▶ **Problem set**:
a - In the passage on early hominid development, what distinctive patterns characterize A. africanus and A. robustus?
b - Please extend the passage on early hominid development by a paragraph, starting right after its final sentence.

▶ **Text provided**:
···

Published online by Cambridge University Press: 12 August 2009
… distinctive patterns of dental development characterize A. africanus and A. robustus … This is not to imply that we necessarily know the cause of these pattern differences – only that they are apparently real and need some biological explanation.
(Conroy & Kuykendall, 1995: 128)It is perhaps time we characterize early hominids more for what they are than what they are like, insofar as this is possible. We should be cognizant of the fact that early hominids were not apes as we know them today. They were unique creatures varying in morphology, behaviour and ecology, their ontogenetic strategies reflecting life history variation through evolutionary time.

···

▶ **Material provided**:

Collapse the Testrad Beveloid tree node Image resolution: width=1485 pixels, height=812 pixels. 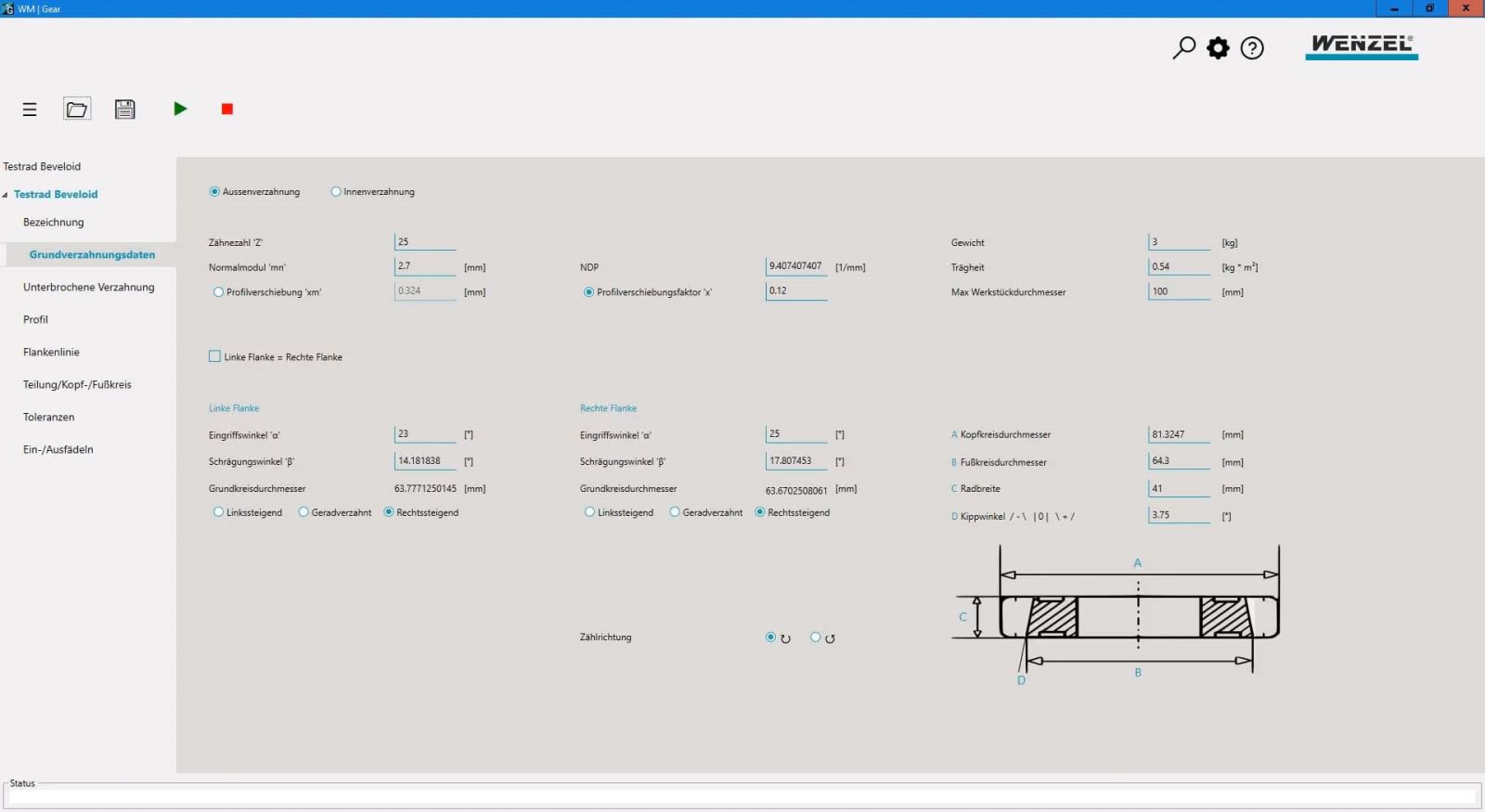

···

▶ **Answers to the exercise**:
a - Distinctive patterns of dental development.

b -
(Bromage, 1987: 271)Introduction
Paleoanthropologists have always taken note of the maturational status of fossil hominid specimens as an important comparative feature. In Dart's (1925) original description of the Taung child, he inferred an age at death of approximately 6 years based on comparisons with the emergence status of the M1 in modern human children. Over time, the notion that australopithecines followed a prolonged human-like schedule of growth and development took firm hold in the paleoanthropological literature (Kyauka, 1994; Mann, 1975). Prolonged “human-like” growth and development was considered to be essential to the evolution of notably “human” traits such as intelligence, language, tool production and use, social behavior, and culture itself (Dobzhansky, 1962; Isaac, 1972; Lancaster, 1975; Lovejoy, 1981; Mann, 1975). Retrospectively, the focus of many of these models was to document the evolutionary origin of modern human adaptive traits – i.e., on “human” rather than “hominid” evolution (Macho, 2001).